• [TASK TO COMPLETE] Reproduce word for word the lines of the listing below, from its first line through the line holding "Task: Click on", inclusive.
= Beginning of Section =
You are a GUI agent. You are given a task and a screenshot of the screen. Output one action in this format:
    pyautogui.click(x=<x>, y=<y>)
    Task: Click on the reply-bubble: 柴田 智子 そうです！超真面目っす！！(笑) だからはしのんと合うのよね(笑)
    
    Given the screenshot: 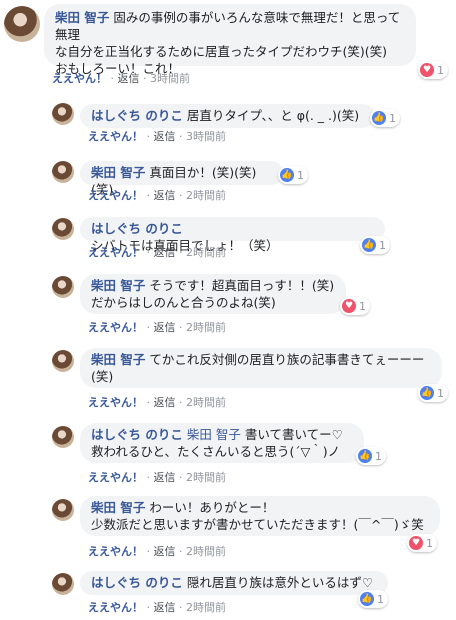 What is the action you would take?
    pyautogui.click(x=213, y=294)
    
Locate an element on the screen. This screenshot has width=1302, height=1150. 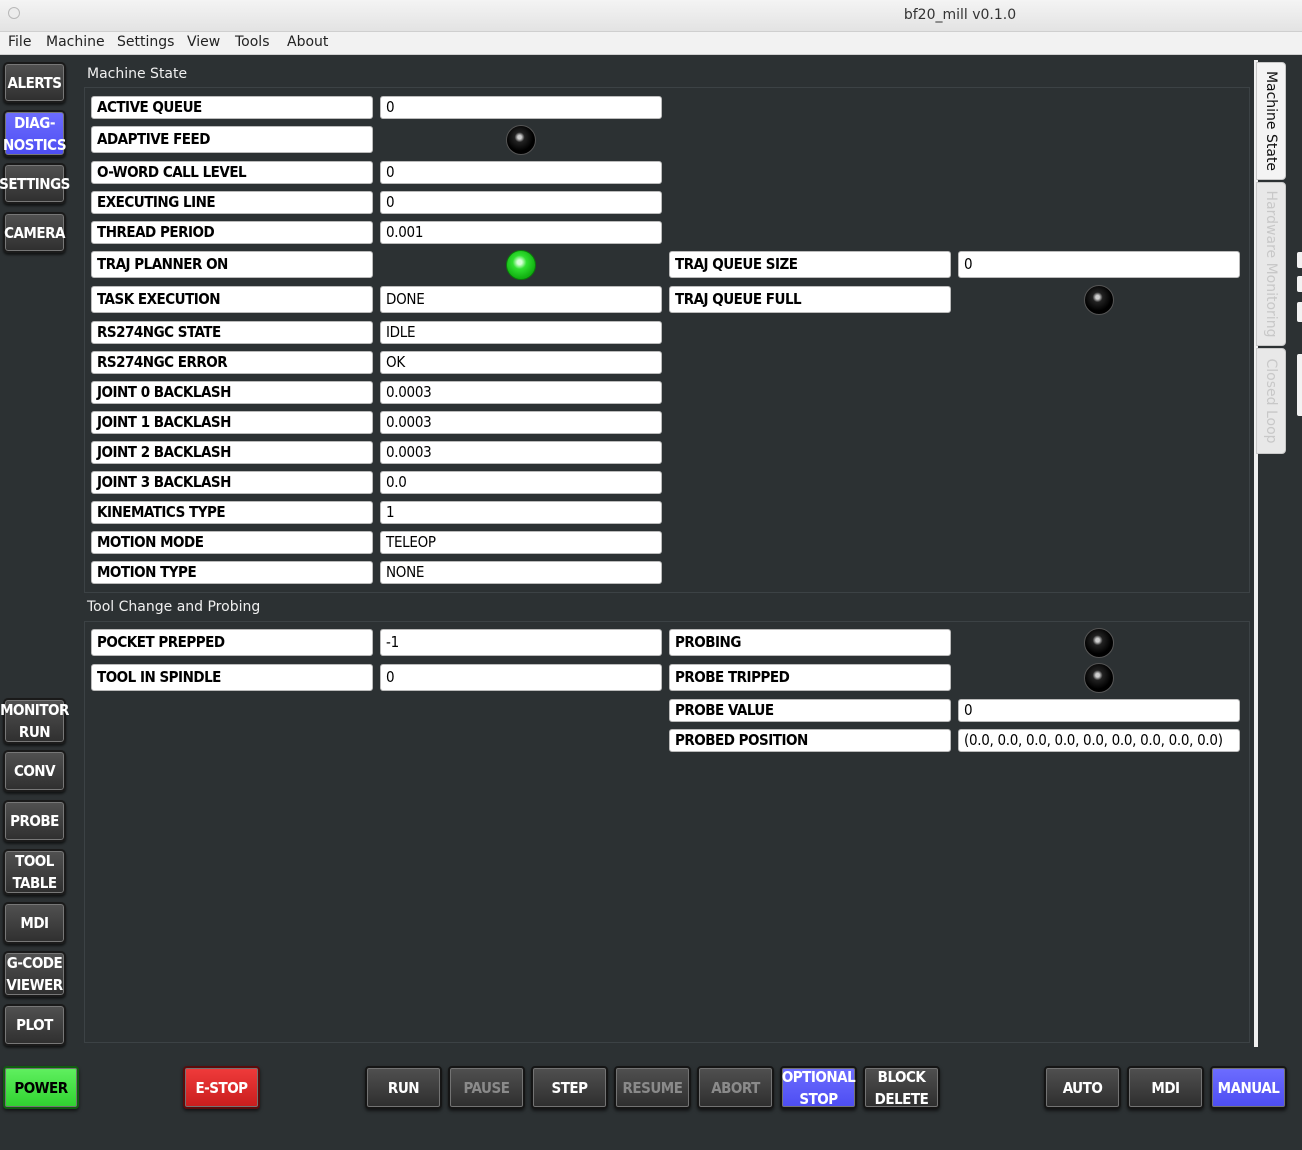
label-tool-in-spindle: TOOL IN SPINDLE is located at coordinates (232, 678).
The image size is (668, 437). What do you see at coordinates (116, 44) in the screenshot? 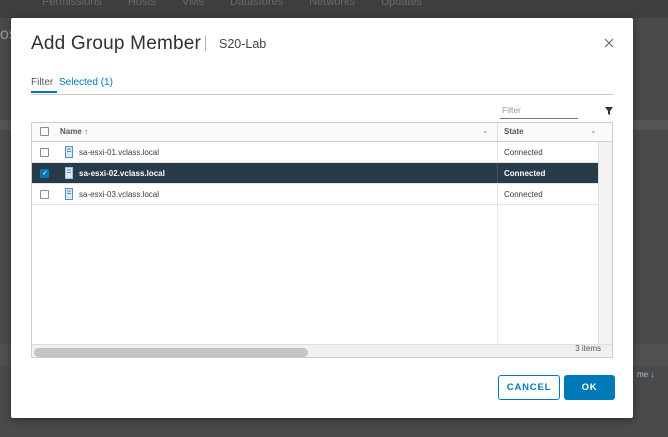
I see `dialog-title: Add Group Member` at bounding box center [116, 44].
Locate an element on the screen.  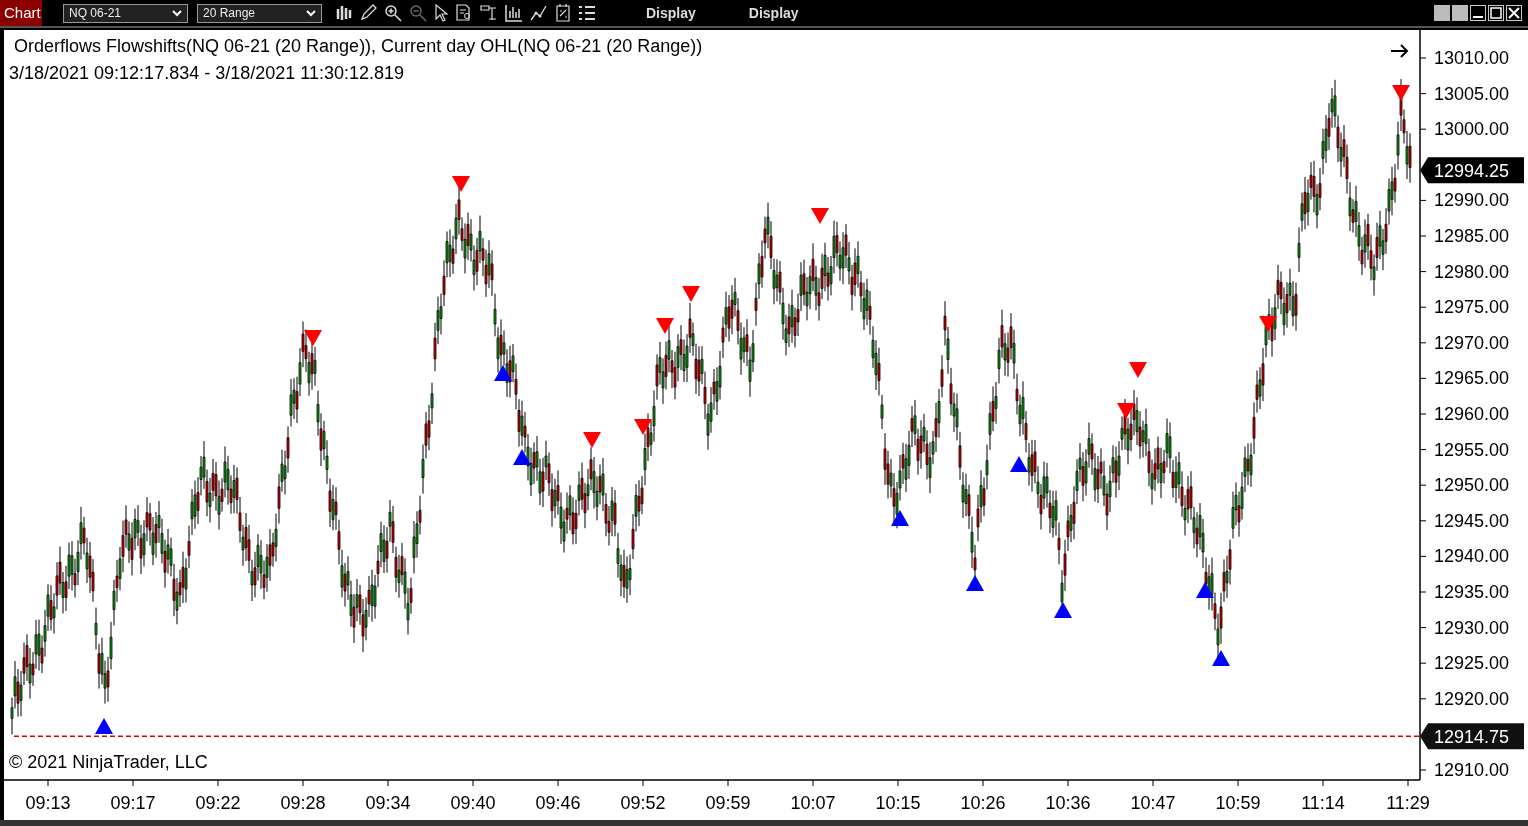
price-axis-label: 12990.00 is located at coordinates (1472, 200).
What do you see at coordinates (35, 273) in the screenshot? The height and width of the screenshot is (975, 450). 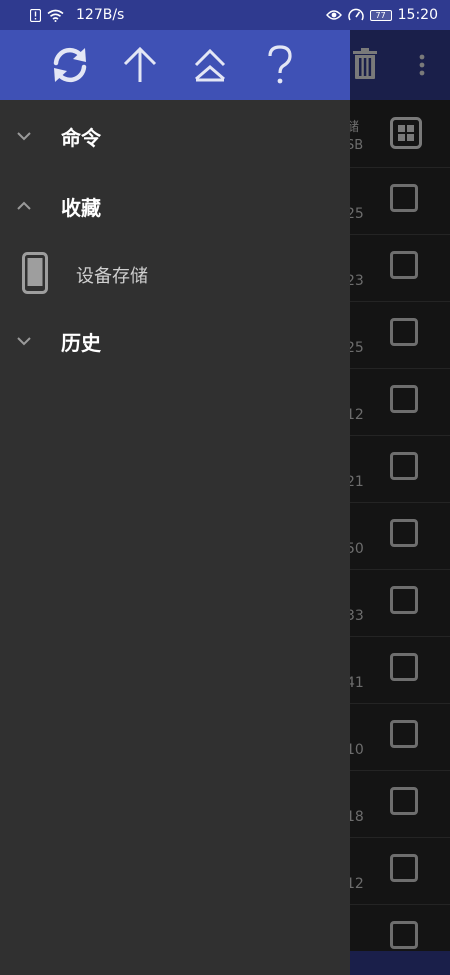 I see `smartphone-icon` at bounding box center [35, 273].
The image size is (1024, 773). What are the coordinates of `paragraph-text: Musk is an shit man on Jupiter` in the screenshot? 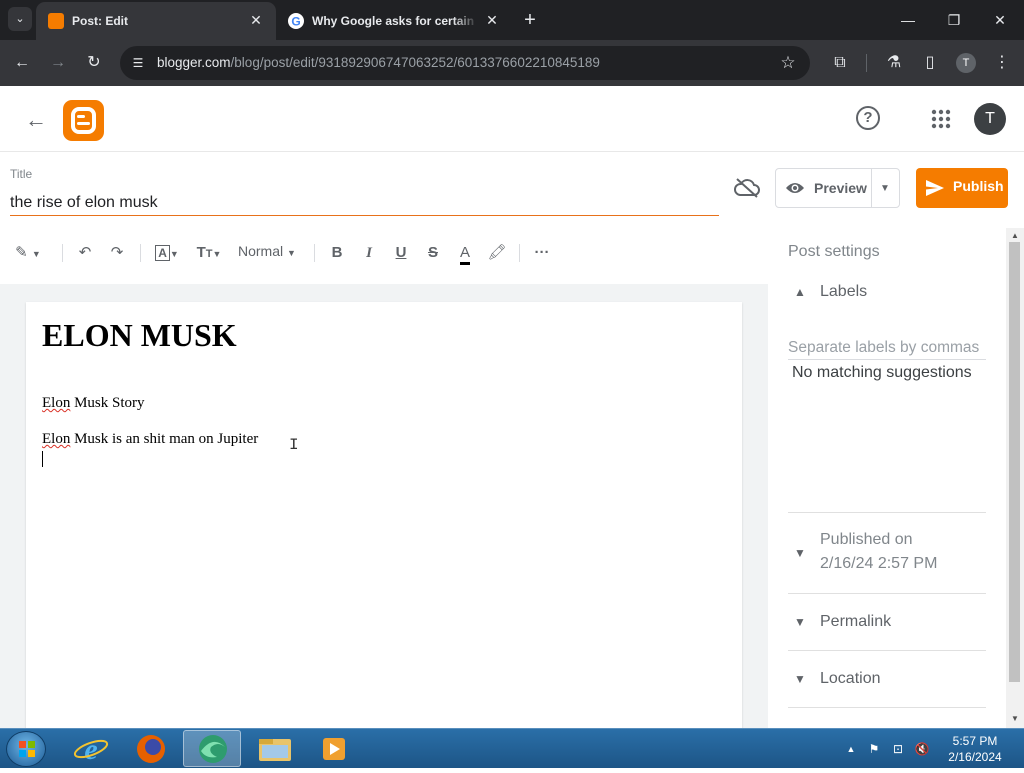 It's located at (164, 439).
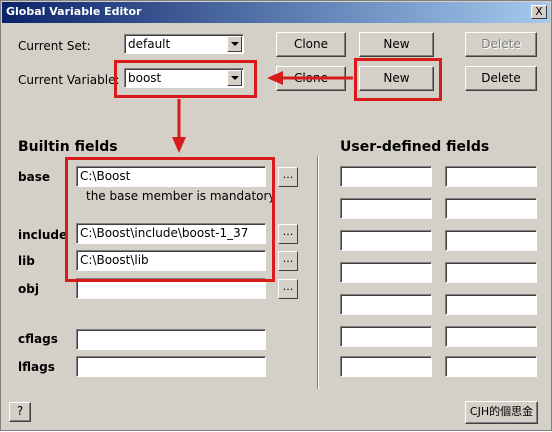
= End of Section =
• [ANSWER BELOW]
You are a GUI agent. You are given a task and a screenshot of the screen. Output one action in this format:
    pyautogui.click(x=<x>, y=<y>)
    Task: Click on the reply-bubble: 柴田 智子 そうです！超真面目っす！！(笑) だからはしのんと合うのよね(笑)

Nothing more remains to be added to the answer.